Dağıldılar dört bir yana. 
Toplama isteği hiç mi hiç yok içimde
Çünkü biliyorum,
Ben toplasam da dağılacak onlar yine. 
Ve her dağıldıklarında 
Benden başka şeyleri daha alıp götürecekler. 

Artık ağlayamıyorum ben, biliyor musun ?
Gözlerimden dökülmüyor yaşlar. 
Ağlayacak kimsem bile yok. 
Başımı omzuna yaslayacak biri bile yok, 
Ben yokum, 
Kimse... 
Hiç kimse yok. 

KASIM VE ARALIK



             Kasım ayı aşk ayıdır, öyle derler. Hatta kasım ve aşk kelimelerini birçok yerde beraber görebilirsiniz. Ayrılmaz ikililer. Kasım dediğinizde o cümlenin içinde mutlaka bir yerlerde aşk kelimesi vardır. Görmezseniz bunu kıyamet alametine yorumlayabilirsiniz (!)

             Neyse...  Şaka bir yana sahiden kasım ve aşk nasıl oldu da bu kadar bilindiler. Bir filmde geçti ikisi o kadar. Siz sahiden kasımda aşık oldunuz mu ? Kasımda hayatınızın dönüm noktasını yaşadınız mı ? Eğer cevabınız evet ise; ilginç.

             En çokta neye gülüyorum biliyor musunuz ? Kasımın arkasından hemen Aralık ayının gelmesine çok gülerim. Biri aşk ayı diğeri ayrılık. Tüm her şeyi 30 güne sığdırdınız sığdırdınız yoksa öylede böylede ayrılıkla karşılaşacaksınız. Bari ayrılığı dolu dolu yaşadığınız mutlulukla karşılayın, değil mi ?

TANIDIK YABANCI


           Şimdi yine aynı şeyi yapıyorsun. Bayım, yoksa yapıyorsunuz mu demeliydim ? İlk önce iki yabancı olarak başladığımız sonra sen ve benden, bize döndüğümüz o yolu katbekat geriledik. Yine iki yabancıyız. Yine en baştayız fakat tek fark birbirini tanıyan iki yabancı olmamız.

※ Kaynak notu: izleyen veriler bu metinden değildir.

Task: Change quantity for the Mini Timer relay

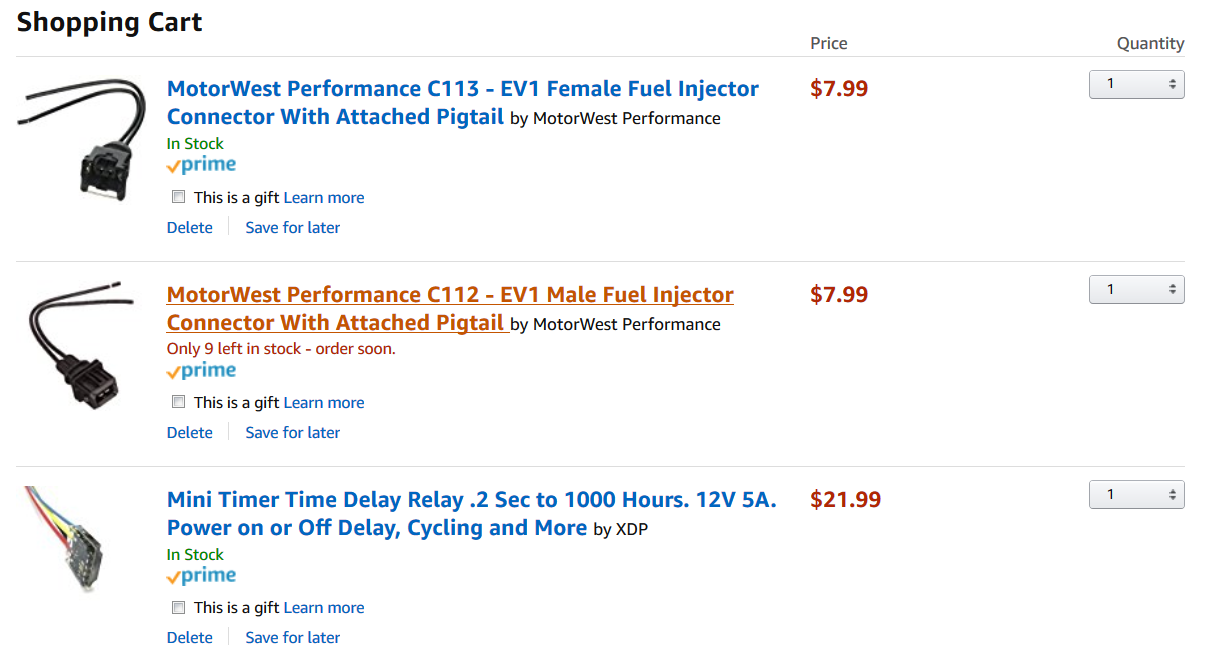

          Sözler verildi, ağlandı, gülündü her şey tamam oldu. Bize verilen en son ve zorlu görevi de başarıyoruz; birbirimizi yok sayıyoruz. Tebrikler! Birbirimizden bolca zaman kaybı olacak ve bir o kadar da zaman kaydı olacak şeyler kazandık. Şimdi ise gitme vakti. Yolların darlığı, uzunluğu kimsenin umurunda değil. Gece ya da gündüz olması da. Tek ve tek umurumuzda olan şey birbirimizin olduğu şehirden kilometrelerce öteye nasıl kaçacağımız.

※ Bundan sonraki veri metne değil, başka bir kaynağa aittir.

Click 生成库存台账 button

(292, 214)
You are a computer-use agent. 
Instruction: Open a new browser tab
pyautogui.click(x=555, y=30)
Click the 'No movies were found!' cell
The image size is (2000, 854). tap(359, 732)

          Yeni aydınlıklar arayacağız; birbirimizden gitmeyi başardığımızda. Sen gidebileceksin, bende gideceğim biliyorum; fakat ikimizde aslında aynı yerde sekip duracağız. Ne kadar uzaklaşmış olsak da, aslında aynı yerde olacağız.

   Son olarak ise bayım,
   Hoşça kalınız.

ŞARKILAR NASIL TANIMLANIR?


          Şarkılar nasıl tanımlanır ?
"Türk edebiyatında bestelenmek amacıyla yazılan millî bir nazım biçimi olup halk edebiyatındaki türkünün karşılığıdır" diyerek mi tanımlamak lazım yoksa "Bir yazarın kaleminden satırlara düşen cümlelerin, güzel bir ezgiyle dile gelmesidir" mi demek lazım. Sizce hangisi ?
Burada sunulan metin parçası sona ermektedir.